WORK ORDER — Task for the records below: copy exactly, and only, the line containing "Given: Click the Undo arrow in the title bar" and every line after it to the end, with pictures left out.

(Dataset records)
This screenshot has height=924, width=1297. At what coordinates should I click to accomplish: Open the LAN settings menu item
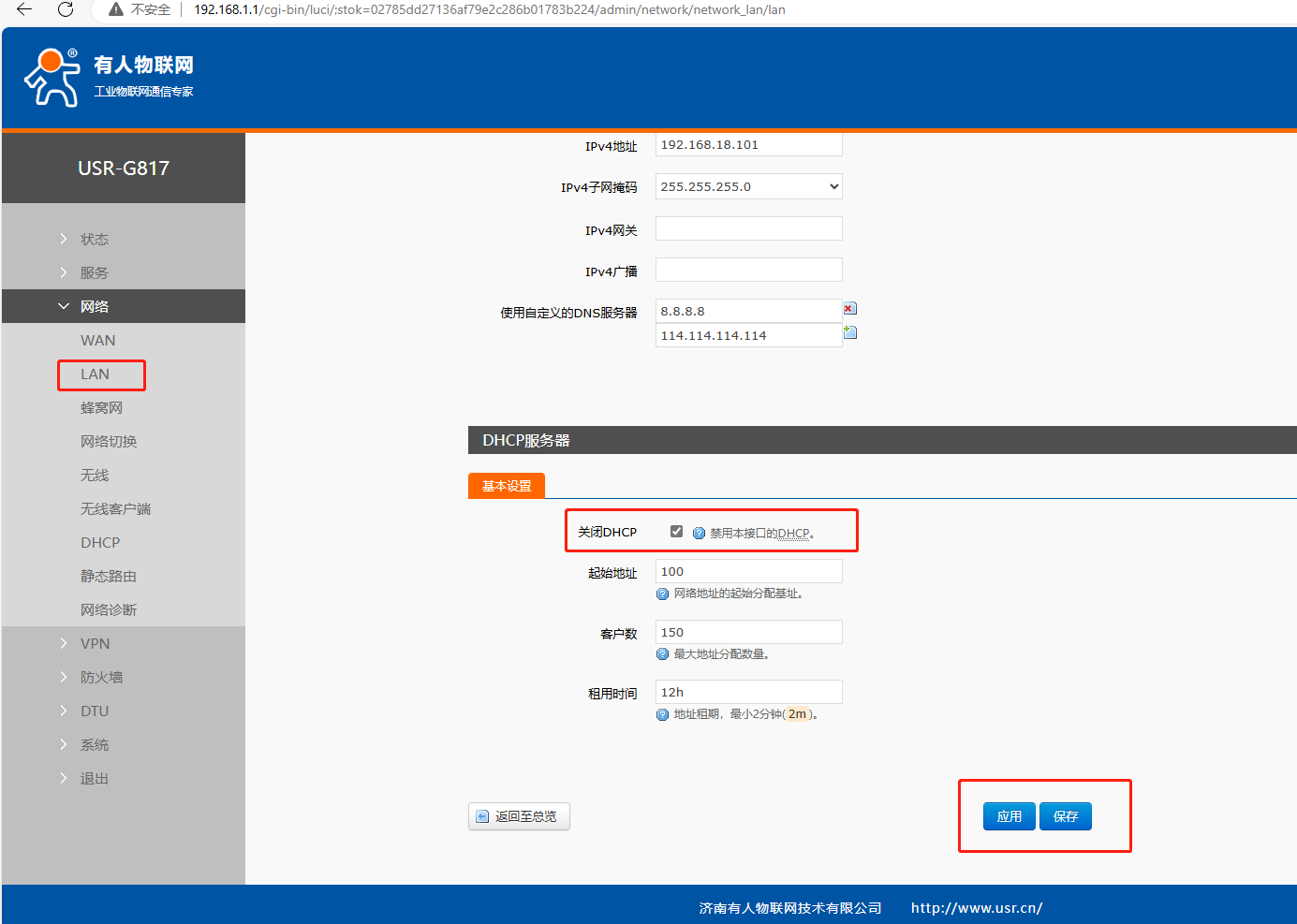pyautogui.click(x=96, y=374)
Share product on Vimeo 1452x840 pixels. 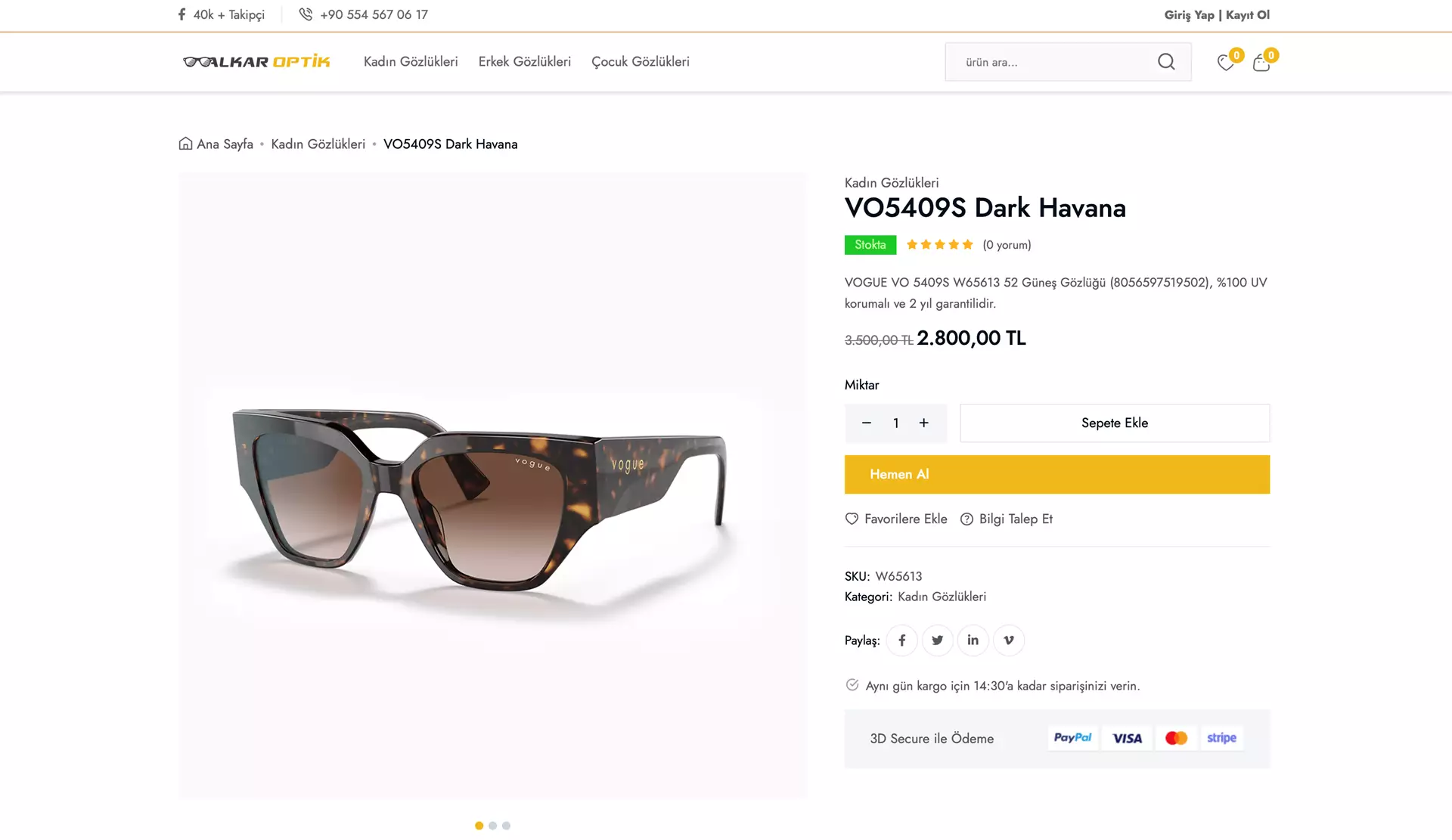(x=1008, y=640)
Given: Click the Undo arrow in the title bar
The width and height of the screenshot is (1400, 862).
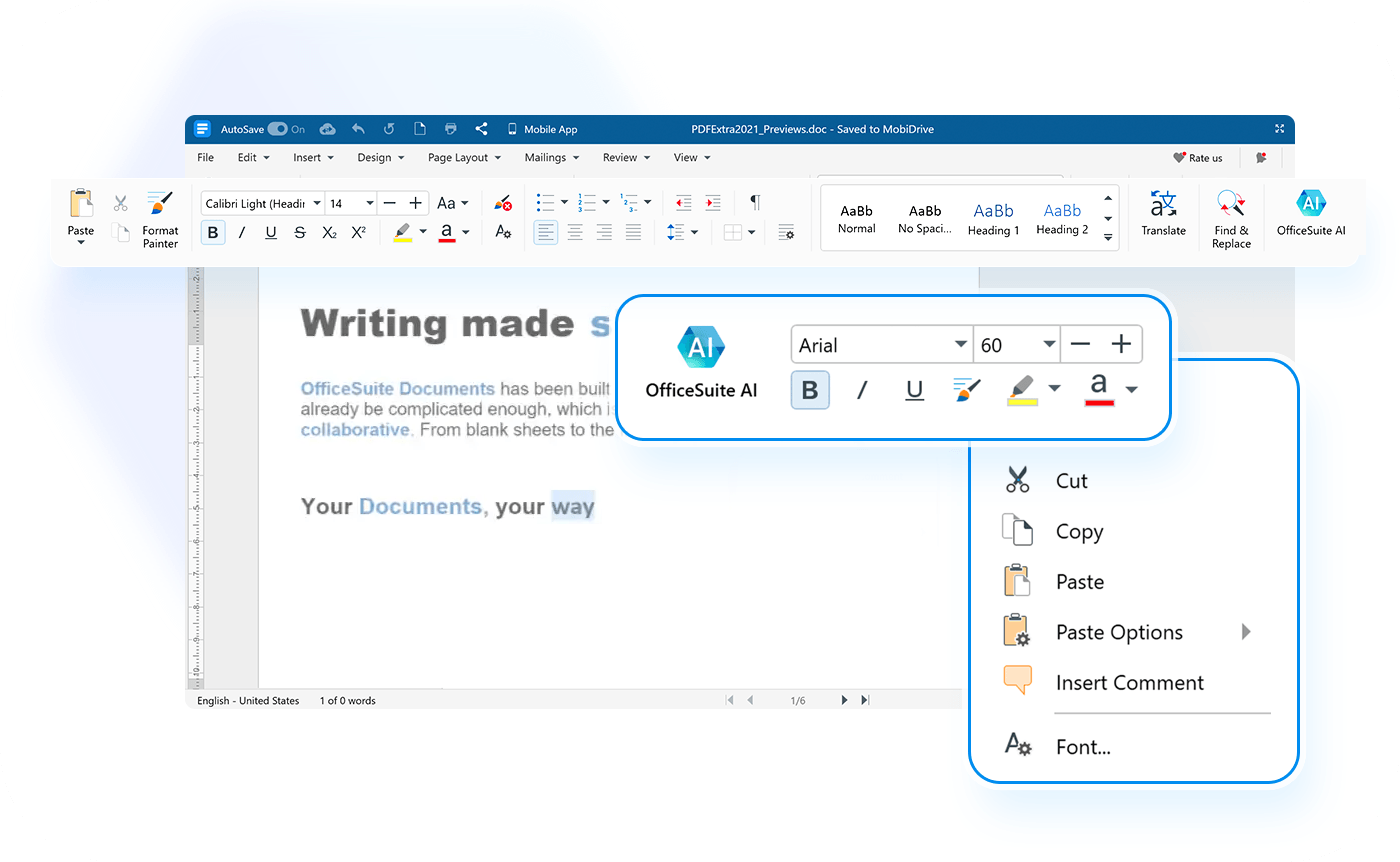Looking at the screenshot, I should (x=359, y=128).
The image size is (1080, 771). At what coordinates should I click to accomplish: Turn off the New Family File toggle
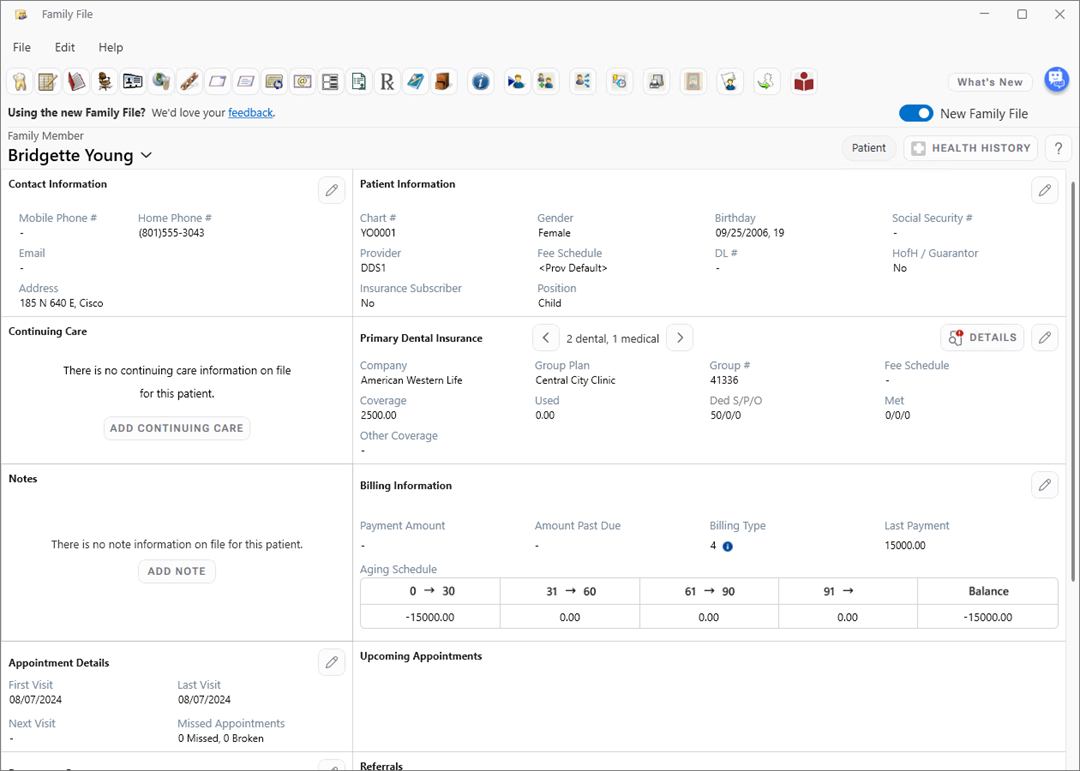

TASK OUTPUT —
Given: Click the Undo arrow in the title bar
The width and height of the screenshot is (1400, 862).
Looking at the screenshot, I should (x=359, y=128).
The image size is (1080, 771). At what coordinates should I click to accomplish: Turn off the New Family File toggle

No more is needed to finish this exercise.